Background information
- Also known as: Chugga Chugga
- Born: October 12, 1979 (age 46) Englewood, New Jersey, U.S.
- Origin: Coral Springs, Florida, U.S.
- Genres: Pop punk; alternative rock; melodic hardcore; hardcore punk;
- Occupations: Singer; songwriter;
- Years active: 1997–present
- Member of: New Found Glory;
- Formerly of: The International Superheroes of Hardcore; Domestikated;
- Website: newfoundglory.com

= Jordan Pundik =

American singer (born 1979)

Jordan Izaak Pundik (born October 12, 1979) is an American singer. He is a founding member and the frontman of Floridian rock band New Found Glory, for whom he sings lead vocals and contributes lyrics. He was also the guitarist in the band's now-defunct side project International Superheroes of Hardcore, where he performed under the pseudonym of "Chugga Chugga".

== Biography ==

Jordan Pundik was born in Englewood, New Jersey, to Carlos and Maureen Pundik. His family moved to Pompano Beach, Florida, when he was 5 years old. He has a brother named Daniel and a sister named Edra. He learned how to play guitar when he was 15 years old. Outside of the band, he is also a tattoo artist.

== Career ==
The origins of the band New Found Glory date back to the summer of 1997 when Pundik met Steve Klein at Marjory Stoneman Douglas High School and the pair began writing music together. Pundik later stated the band name was created whilst he and Klein were working in Red Lobster together. Pundik says, "We came up with A New Found Glory, we wrote it on a napkin. I think we pulled some of it from 'A Newfound Interest in Massachusetts' by the Get Up Kids". They recruited friend Ian Grushka on bass, who they had previously played with in a band named "Inner City Kids". The band practiced in Grushka's garage, and later invited Joe "Taco Joe" Marino to play drums. Shortly thereafter, Chad Gilbert (lead guitar), former vocalist of Shai Hulud, joined to complete the quintet.
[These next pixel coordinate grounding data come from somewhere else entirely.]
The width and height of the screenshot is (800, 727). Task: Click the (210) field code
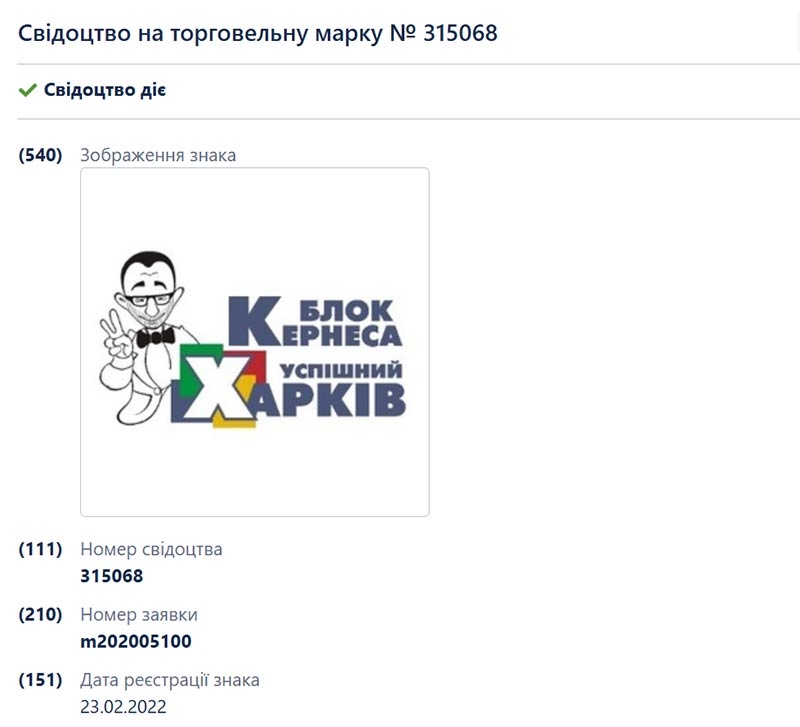click(x=40, y=615)
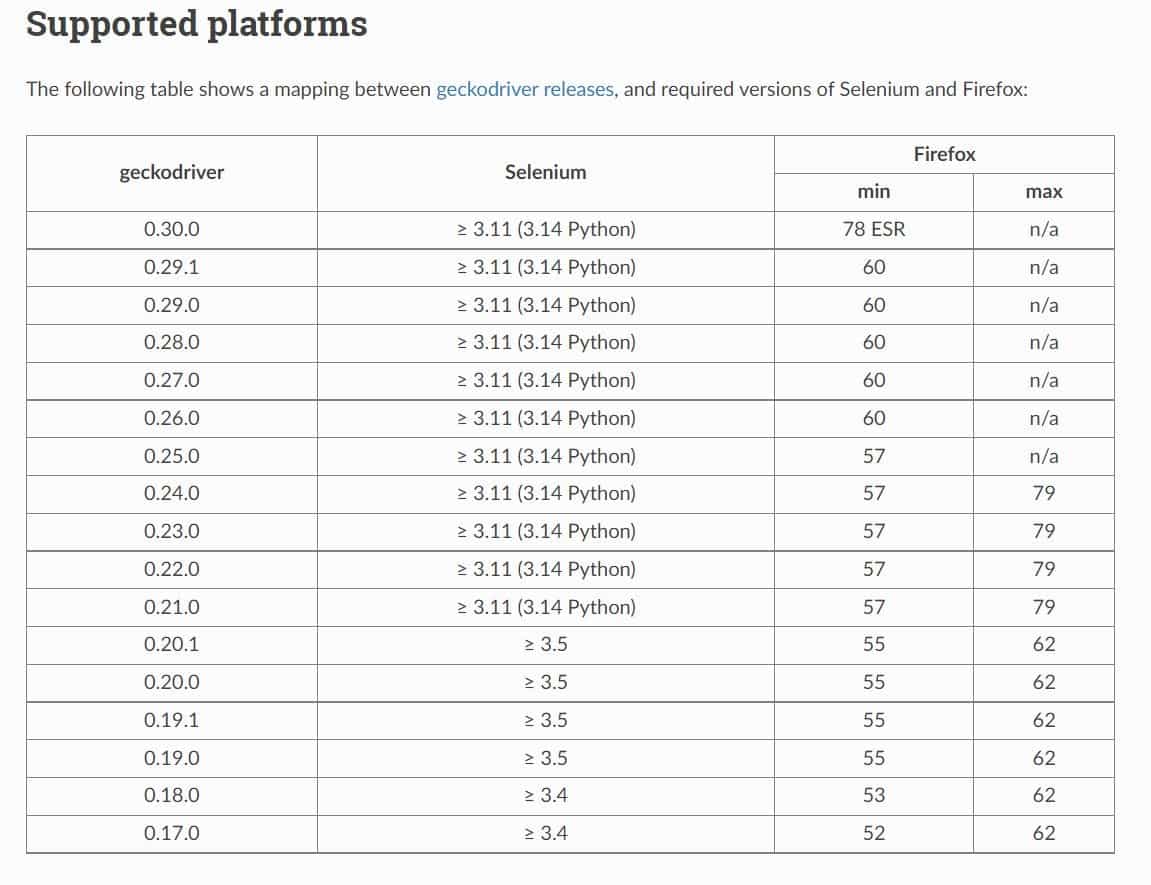Click the max sub-column header

(x=1043, y=191)
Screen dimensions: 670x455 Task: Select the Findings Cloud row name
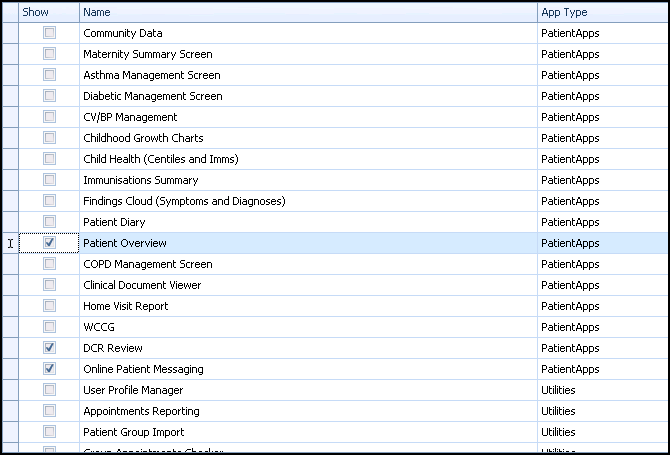(x=184, y=201)
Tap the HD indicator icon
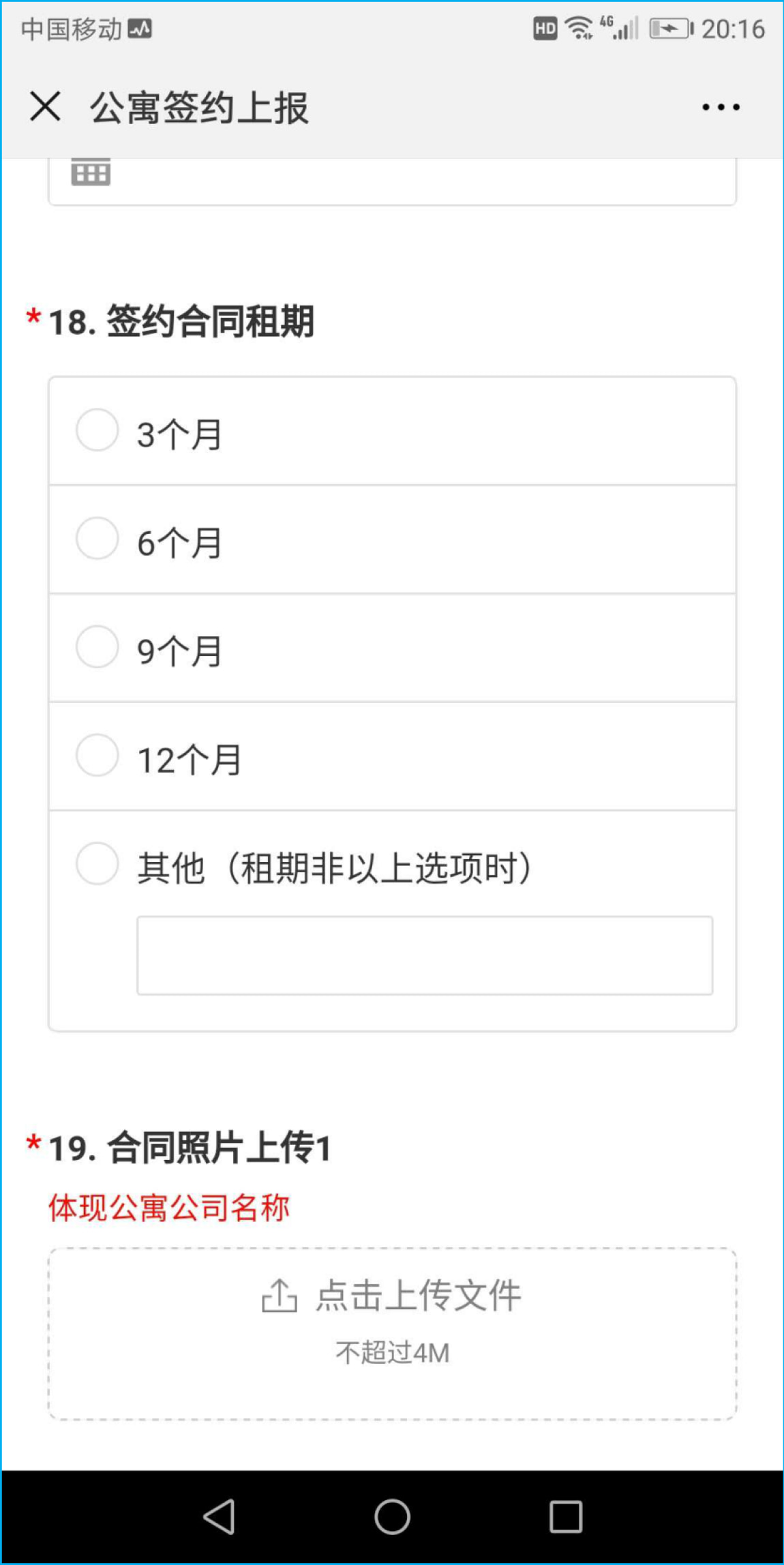Screen dimensions: 784x1565 [x=545, y=29]
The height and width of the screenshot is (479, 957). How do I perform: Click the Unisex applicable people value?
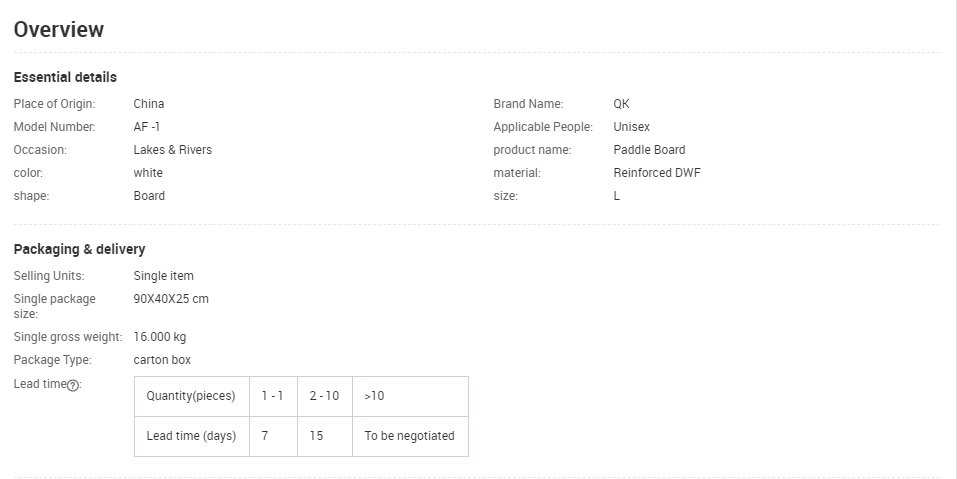[x=631, y=127]
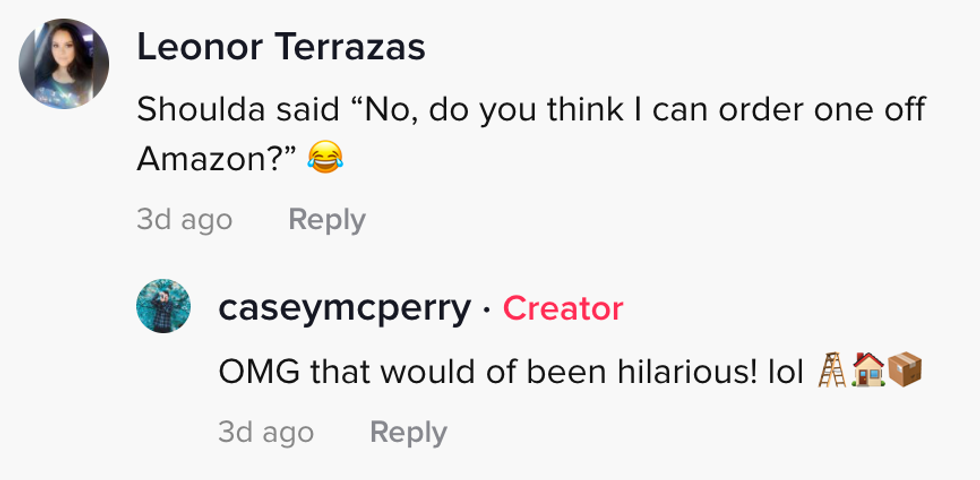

In addition to his work with New Found Glory, Pundik has also collaborated with many artists. His vocals also appear on the tracks "Kings of Hollywood" and "You're Not Alone" on MxPx's 2003 release Before Everything & After. He did backup vocals for the song "Cat Like Thief" by Box Car Racer along with Tim Armstrong of Rancid. Jordan also appears on the Hope After the End/A Stab In The Dark split EP with Ned Harrington.

In 2004, he appeared on the Breakdance Vietnam song "Graves of Mistakes" from the album Memories of Better Days, released on Broken Sounds Records. Jordan also contributed vocals on "You're the Wanker, If Anyone Is" by Say Anything alongside bandmate Chad Gilbert. Jordan also contributed vocals on the b-side track titled "The Lost Boys" by Set Your Goals. Jordan is also featured in the band Midtown's music video "Just Rock & Roll". In 2010, Pundik collaborated with Paramore's Hayley Williams and Relient K's Ethan Luck for a punk rock cover of "The Bed Intruder Song".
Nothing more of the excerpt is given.